** Quoted passage **
Scion scientists have recently looked at the factors that affect the optimum final crop stand density (Sopt) and how this can vary across New Zealand. Their starting point was the two productivity indices normally calculated from sample plot measurements: Site Index (SI) derived from tree height and age, and the 300 Index (I300), which is a standardised measurement of total stem volume. By linking the productivity indices with environmental information such as climate and soil types they were able to develop productivity maps, or surfaces, of these two productivity indices covering the whole country.

Optimal stand density is also affected by the decision to produce either clearwood timber, where the trees are pruned, or structural grade timber from unpruned trees. With the premium for pruned logs declining, the Scion work focussed on optimising conditions for growing valuable large-diameter, “S27”, structural saw logs with small knots. S27 logs were defined as having a small end diameter greater than 270 mm with the diameter of the largest branch being no larger than 70 mm.

Using the simulation system Forecaster, the researchers calculated the volume of S27 logs that could be grown under a standard framing silvicultural regime for various combinations of SI, I300 and stand density. Forecaster can predict growth, yield and form, including branching, for radiata pine across a range of sites and management regimes in New Zealand. Using these simulations, they were able to develop a relatively simple model of Sopt from I300, SI and rotation length.

** Given task 1 **
From the passage on optimal stand density, list every variable the researchers' simple model uses to estimate Sopt.
** Given task 2 **
Extend the passage on optimal stand density with the next few sentences, picking up right after its last line.

** Data extract **
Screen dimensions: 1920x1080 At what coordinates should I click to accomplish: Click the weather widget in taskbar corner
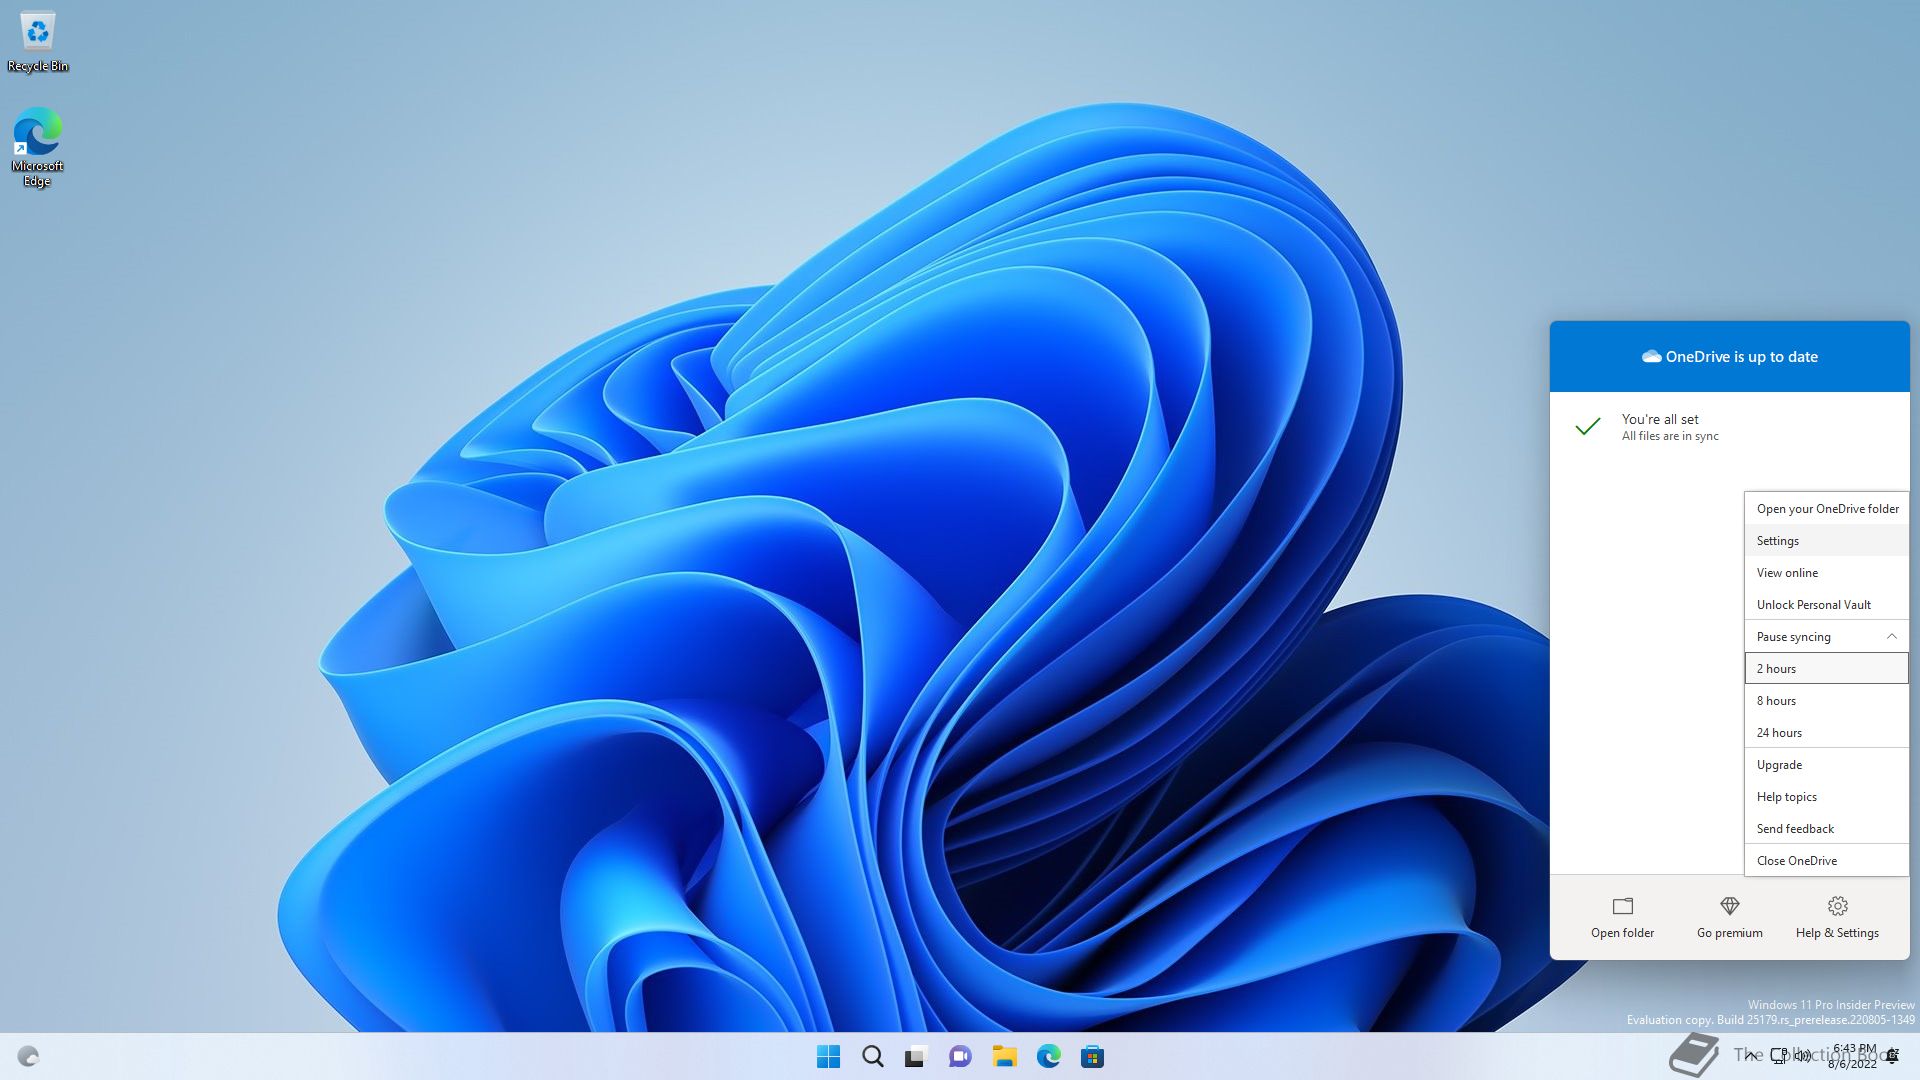pos(28,1056)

** Exercise response 1 **
I300 (the 300 Index), SI (Site Index), and rotation length.

** Exercise response 2 **
Image: Figure 1. Spatial variation in predicted optimal stand density under a framing regime for stands grown to 28 years. Predictions were constrained to the potential range of P. radiata through excluding areas with mean annual temperature <7.9°C, artificial surfaces, and water bodies.

Across New Zealand, the average predicted Sopt for growing S27 logs was found to be 614 stems per hectare, with Sopt increasing from north to south. (see Figure). Given that the average stand density for unpruned sawlog regimes is around 500 stems per hectare, there is definite scope for increasing the volume of high-value log products grown in New Zealand’s planted forests, and value extracted per hectare.

Recognising that 614 stems/hectare is an average, site-specific recommendations can be made by taking account of local variations in productivity indices, and thus local environment, into account. Remote sensing technologies such as LiDAR, can provide forest managers with accurate prediction of local SI and I300 values and consequently more accurate predictions of Sopt.

The Sopt model suggests there is considerable scope for increasing plantation value across New Zealand through optimising stand density by site to values that are higher than those typically prescribed. Forest owners and managers can use the model to plan more targeted operations to optimise stand density and maximise the value of their crop.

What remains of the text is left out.